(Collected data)

-------

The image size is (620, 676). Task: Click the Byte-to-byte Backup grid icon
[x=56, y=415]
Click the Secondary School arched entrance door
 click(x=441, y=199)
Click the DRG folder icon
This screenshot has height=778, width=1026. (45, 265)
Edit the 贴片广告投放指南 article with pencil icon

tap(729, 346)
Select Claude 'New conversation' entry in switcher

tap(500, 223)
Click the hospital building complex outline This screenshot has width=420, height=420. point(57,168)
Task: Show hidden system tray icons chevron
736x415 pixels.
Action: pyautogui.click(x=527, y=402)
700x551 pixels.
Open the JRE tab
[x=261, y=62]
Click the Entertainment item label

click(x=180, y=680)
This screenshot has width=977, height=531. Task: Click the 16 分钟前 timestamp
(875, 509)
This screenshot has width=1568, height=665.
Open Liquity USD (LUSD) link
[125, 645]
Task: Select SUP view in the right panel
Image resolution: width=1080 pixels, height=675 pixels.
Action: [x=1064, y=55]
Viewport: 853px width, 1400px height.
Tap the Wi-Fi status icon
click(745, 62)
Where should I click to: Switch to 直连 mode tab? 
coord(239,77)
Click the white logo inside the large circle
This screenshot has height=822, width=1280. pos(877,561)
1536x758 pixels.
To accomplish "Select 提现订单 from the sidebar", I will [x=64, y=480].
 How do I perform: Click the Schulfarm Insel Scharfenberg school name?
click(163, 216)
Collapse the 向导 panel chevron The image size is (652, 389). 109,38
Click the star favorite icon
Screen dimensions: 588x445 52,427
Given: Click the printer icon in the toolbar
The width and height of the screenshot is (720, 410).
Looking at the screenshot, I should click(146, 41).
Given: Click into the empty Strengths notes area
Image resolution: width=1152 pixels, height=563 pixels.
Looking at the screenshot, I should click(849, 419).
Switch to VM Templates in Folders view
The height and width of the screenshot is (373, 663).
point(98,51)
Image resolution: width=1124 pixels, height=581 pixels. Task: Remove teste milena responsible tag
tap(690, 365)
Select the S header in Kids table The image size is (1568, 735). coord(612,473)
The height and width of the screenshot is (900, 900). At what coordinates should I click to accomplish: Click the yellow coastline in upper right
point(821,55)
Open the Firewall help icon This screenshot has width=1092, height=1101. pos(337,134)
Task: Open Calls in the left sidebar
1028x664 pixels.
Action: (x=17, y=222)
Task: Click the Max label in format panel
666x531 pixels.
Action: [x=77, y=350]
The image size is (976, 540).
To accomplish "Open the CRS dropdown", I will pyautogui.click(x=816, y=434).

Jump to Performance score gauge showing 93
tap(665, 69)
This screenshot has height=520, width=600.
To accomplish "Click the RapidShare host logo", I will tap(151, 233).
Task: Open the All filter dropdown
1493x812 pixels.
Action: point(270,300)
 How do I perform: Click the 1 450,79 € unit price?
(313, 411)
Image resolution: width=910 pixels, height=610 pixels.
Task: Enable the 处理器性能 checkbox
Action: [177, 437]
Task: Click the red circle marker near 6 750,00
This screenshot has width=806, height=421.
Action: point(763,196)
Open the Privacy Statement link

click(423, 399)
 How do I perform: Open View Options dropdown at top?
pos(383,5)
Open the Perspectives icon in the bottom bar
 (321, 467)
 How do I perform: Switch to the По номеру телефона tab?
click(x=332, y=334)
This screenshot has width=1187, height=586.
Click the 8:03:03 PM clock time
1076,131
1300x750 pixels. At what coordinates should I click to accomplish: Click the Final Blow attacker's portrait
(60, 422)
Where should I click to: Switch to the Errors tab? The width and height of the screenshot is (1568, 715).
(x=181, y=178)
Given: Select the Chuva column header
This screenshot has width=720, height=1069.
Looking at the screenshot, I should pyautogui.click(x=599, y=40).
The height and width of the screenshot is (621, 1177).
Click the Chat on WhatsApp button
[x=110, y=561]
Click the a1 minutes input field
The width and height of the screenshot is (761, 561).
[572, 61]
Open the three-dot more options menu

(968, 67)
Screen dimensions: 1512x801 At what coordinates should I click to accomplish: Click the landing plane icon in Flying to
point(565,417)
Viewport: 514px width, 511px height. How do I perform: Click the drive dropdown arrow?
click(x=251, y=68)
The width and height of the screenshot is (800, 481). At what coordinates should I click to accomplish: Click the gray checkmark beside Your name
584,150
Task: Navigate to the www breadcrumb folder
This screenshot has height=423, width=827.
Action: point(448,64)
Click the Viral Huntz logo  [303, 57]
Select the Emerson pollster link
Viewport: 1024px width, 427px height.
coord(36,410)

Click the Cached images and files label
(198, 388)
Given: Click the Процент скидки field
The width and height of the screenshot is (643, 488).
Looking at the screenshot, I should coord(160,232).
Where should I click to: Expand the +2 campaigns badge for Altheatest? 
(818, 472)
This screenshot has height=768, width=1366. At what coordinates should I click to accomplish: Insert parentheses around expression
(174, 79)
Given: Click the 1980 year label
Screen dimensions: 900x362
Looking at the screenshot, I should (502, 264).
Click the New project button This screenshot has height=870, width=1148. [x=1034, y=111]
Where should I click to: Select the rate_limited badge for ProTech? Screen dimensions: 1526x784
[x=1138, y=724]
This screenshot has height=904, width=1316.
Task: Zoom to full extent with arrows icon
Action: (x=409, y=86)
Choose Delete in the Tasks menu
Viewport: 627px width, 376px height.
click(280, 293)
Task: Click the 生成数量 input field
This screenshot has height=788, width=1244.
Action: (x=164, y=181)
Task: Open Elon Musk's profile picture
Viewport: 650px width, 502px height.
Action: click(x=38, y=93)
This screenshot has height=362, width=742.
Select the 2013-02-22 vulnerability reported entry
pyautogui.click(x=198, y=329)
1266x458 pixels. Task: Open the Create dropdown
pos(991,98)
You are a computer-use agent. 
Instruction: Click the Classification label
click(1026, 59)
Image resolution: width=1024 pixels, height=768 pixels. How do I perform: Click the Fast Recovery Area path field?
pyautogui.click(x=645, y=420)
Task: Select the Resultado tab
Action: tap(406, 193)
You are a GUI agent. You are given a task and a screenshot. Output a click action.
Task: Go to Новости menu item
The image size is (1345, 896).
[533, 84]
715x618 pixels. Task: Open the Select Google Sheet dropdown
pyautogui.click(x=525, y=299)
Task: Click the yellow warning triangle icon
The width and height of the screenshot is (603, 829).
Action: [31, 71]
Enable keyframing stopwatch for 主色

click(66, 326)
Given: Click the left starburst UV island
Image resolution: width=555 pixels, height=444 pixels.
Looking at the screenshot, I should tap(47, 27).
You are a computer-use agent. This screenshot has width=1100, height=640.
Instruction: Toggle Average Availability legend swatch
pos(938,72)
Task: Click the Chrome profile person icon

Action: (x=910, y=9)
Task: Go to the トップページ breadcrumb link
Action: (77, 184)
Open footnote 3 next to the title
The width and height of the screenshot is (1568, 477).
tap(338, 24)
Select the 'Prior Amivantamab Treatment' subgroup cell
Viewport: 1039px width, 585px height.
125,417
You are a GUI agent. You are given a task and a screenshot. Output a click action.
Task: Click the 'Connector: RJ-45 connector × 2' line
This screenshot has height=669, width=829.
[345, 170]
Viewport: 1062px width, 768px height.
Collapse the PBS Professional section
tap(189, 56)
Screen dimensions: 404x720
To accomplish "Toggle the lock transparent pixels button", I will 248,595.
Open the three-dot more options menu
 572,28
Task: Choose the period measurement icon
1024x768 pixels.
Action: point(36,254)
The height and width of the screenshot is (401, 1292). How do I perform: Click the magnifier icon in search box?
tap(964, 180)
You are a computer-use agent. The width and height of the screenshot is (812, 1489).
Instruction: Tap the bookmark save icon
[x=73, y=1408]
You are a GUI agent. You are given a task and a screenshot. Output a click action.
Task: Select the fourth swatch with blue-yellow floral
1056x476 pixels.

-------

Task instructions: Which lines in the records above hold the string "will"? Copy each of them.

Exercise output:
To accomplish "Select 提现订单 from the sidebar", I will [x=64, y=480].
To accomplish "Open the CRS dropdown", I will pyautogui.click(x=816, y=434).
To accomplish "Click the RapidShare host logo", I will tap(151, 233).
To accomplish "Toggle the lock transparent pixels button", I will 248,595.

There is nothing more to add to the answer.